Now I’ll admit that the sight of all those taut, spandex-clad bodies would raise my heart-rate, but I get all the exercise I need without leaving the ranch. This time of year it is feeding that keeps me in shape. I load the pickup twice every morning, with thirty-four 75-pound bales.
That is two series of 34 reps each of both squats and curls. And there are plenty of presses on the higher tiers, and the occasional clean and jerk. When you figure in all the pushing, pulling, and re-adjusting, plus the cutting and pushing off each of those sixty-eight bales, I have exercised most of my muscles.

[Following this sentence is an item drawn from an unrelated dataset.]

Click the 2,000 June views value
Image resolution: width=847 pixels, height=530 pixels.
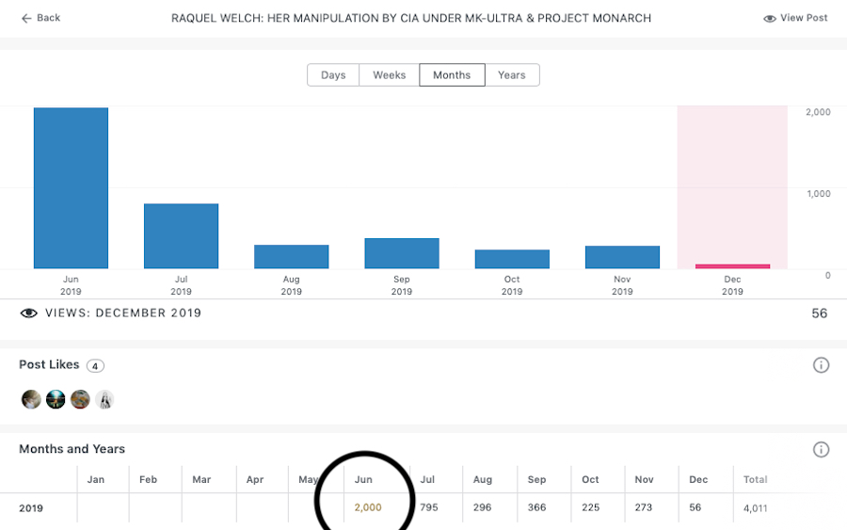pos(368,508)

And it is aerobic. Each load on the pickup doubles both my heart-rate and respiratory rate – not for the 3 times a week recommended by the American Heart Association, but twice a day, seven days a week!

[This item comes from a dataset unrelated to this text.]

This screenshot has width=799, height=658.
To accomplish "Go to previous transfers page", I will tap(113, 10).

As for stretching, I get that too. It’s a stretch for me to climb onto a load of hay on a moving pickup. And I often stretch to reach bales on the stack. Any time I get on my half-Thoroughbred Kentucky Colt is quite a stretch for me!
Step-aerobics is mostly covered when I’m farming and haying: a guy is constantly up and down the steps of the tractor to move it up an inch, or back a little bit, or up or down to get lined up with an implement. And likewise up and down the steps of the baler to check the length and tension on the bales.
And then if a guy is desperate for exercise, there are always horses to shoe and posts to set. If you think weight-lifting is work, try lifting that 25-pound digging bar for an hour, first getting the rocks and dirt out of the hole, then tamping it back in again.
Most modern ranchers, however, miss out on a lot of exercise. Those big round bales require only a tug on the hydraulic lever. (But notice that those guys who feed big round bales all have big round bellies.)
No thanks. I don't need a gym. As long as I live on a ranch I won’t have to pay to get my exercise.